研究課題/領域番号 |
19K05371
|
研究機関 | 金沢大学 |
研究代表者 |
井田 朋智 金沢大学, 物質化学系, 准教授 (30345607)
|
研究期間 (年度) |
2019-04-01 – 2024-03-31
|
キーワード | 機械学習 |
研究実績の概要 |
1985年にロシアのLuzanovによってRHFともUHFとも異なる、スピン対称化Hartree-Fock方程式(SSHF)という新しい理論展開が提案された。しかし、その後全く進展が報告されず、何が問題であるか検討されていない。申請者は以前からSSHFに興味を持ち、特に分子の解離過程の記述に有用であると予想した。そこで水素分子の解離過程ついて計算を行ったところ、解離過程が補正されるだけでなく、驚くことに平衡核間距離においてCIに近いエネルギーを示したのである。
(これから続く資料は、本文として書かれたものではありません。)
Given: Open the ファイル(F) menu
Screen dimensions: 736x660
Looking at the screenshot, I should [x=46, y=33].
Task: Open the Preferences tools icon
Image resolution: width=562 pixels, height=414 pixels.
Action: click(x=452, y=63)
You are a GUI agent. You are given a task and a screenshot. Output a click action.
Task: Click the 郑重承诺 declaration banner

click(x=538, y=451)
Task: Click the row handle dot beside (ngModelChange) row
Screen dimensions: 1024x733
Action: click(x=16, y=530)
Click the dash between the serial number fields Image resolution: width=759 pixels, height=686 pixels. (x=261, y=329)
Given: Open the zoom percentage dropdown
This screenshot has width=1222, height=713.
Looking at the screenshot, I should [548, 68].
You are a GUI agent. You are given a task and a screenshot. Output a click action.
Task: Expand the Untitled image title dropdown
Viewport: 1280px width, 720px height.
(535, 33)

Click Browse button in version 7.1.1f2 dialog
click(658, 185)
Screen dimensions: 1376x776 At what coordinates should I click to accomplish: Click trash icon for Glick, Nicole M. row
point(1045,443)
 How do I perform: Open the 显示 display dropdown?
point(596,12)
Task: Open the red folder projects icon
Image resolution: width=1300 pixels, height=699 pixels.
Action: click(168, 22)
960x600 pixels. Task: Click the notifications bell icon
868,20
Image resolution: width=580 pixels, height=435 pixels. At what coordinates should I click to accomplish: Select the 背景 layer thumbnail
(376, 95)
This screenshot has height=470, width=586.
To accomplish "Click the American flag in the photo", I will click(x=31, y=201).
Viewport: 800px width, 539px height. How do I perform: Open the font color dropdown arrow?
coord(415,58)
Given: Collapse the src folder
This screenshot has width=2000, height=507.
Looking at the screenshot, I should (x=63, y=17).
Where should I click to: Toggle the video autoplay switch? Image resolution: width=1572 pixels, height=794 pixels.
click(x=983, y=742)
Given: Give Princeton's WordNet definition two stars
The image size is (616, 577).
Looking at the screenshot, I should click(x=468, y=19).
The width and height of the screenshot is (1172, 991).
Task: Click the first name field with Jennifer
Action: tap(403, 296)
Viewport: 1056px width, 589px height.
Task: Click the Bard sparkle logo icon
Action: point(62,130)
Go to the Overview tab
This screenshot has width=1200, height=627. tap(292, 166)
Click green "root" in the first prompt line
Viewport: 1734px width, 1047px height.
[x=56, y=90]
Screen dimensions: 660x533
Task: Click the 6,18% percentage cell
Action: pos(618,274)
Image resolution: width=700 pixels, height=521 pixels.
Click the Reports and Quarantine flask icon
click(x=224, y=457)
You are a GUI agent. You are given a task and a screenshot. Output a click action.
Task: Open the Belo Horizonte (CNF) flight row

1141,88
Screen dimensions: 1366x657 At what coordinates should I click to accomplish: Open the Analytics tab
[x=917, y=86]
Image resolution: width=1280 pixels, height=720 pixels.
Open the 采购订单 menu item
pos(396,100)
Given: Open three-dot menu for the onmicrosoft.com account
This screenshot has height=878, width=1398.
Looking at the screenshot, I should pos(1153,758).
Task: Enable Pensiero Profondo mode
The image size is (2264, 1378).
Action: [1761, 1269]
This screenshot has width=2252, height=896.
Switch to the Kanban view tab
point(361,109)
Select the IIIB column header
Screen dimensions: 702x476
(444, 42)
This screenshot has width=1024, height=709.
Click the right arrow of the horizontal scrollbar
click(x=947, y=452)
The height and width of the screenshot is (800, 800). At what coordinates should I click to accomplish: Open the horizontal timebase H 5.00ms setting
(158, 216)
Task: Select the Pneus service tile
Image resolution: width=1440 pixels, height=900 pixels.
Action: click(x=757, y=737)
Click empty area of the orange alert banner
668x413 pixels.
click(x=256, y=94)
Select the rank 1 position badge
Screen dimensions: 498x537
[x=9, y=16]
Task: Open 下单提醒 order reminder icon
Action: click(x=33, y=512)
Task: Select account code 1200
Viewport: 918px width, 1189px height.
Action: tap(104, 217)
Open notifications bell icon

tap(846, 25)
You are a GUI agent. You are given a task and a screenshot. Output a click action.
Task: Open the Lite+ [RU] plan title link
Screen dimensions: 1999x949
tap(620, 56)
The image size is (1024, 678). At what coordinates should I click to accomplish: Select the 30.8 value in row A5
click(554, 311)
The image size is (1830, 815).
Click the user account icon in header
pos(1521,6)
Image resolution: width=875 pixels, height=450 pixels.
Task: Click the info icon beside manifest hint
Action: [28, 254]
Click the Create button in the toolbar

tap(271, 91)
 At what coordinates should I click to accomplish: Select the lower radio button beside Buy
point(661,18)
計算結果の解析から、平衡核間距離におけるエネルギー安定性は、反平行なスピン分極構造が寄与していることが分かった。 更なる計算結果の検証と既存理論との整合性を精査したところ、水素分子に関してはこのSSHFとCoulsonとFisherが提案したCF波動関数理論が全く同じであることを突き止めた。CF波動関数はその後、WilsonらによってVB法の一種として発展しており、この手法をMO法と統合する計算方法の開発を行った。ここで問題となったのはCF波動関数を再現する際に非直交な参照系が出現することである。この非直交波動関数の存在は計算の収束性を著しく低下させた。そこで申請者は機械学習の技法を応用し、計算収束性の向上を図った。 本年度は手始めに機械学習を用いたいくつかの計算結果をまとめ、イミダゾール分子の振動解析についてJournal of Chemical Physicsに論文を発表した。しかし、汎用的なCF波動関数の計算手法開発としては芳しい結果は得られていない。
|
現在までの達成度 (区分) |
現在までの達成度 (区分)
3: やや遅れている
理由
水素分子に関してはこのSSHFとCF波動関数理論が全く同じであることを突き止めたが、CF波動関数を再現する際に非直交な参照系が出現することが障害となり、汎用化への道は現在とん挫している。種々の収束向上手法を検討したが、未だ最適な手法を発見できていない。 現在、申請者は機械学習の技法を応用し、計算収束性の向上を狙っているが、CF波動関数の計算手法開発としては芳しい結果は得られていない。またコロナウィルス感染拡大の影響によって当初予定していた学会発表が全くできていない。 成果としては機械学習を分子の安定性や振動解析に用いる手法を考案したので、研究全体としては当初の期待した方法とは異なる形で進んでいる。
|
今後の研究の推進方策 |
Nature Chemistryにも発表されたように、Full-CIに匹敵する電子状態を完全に機械学習のみで計算することは可能である。その為、機械学習を用いた電子状態計算は今後も発展すると期待される。今後は機械学習に関するいくつかの手法を応用し、当初の目標である化学結合に関するパラダイムシフトを目指す。
|
次年度使用額が生じた理由 |
当該年度に発表予定だった国際学会が延期となり、予定していた旅費を次年度に繰り越した。次年度こそ広く発表の機会を持つよう努力する。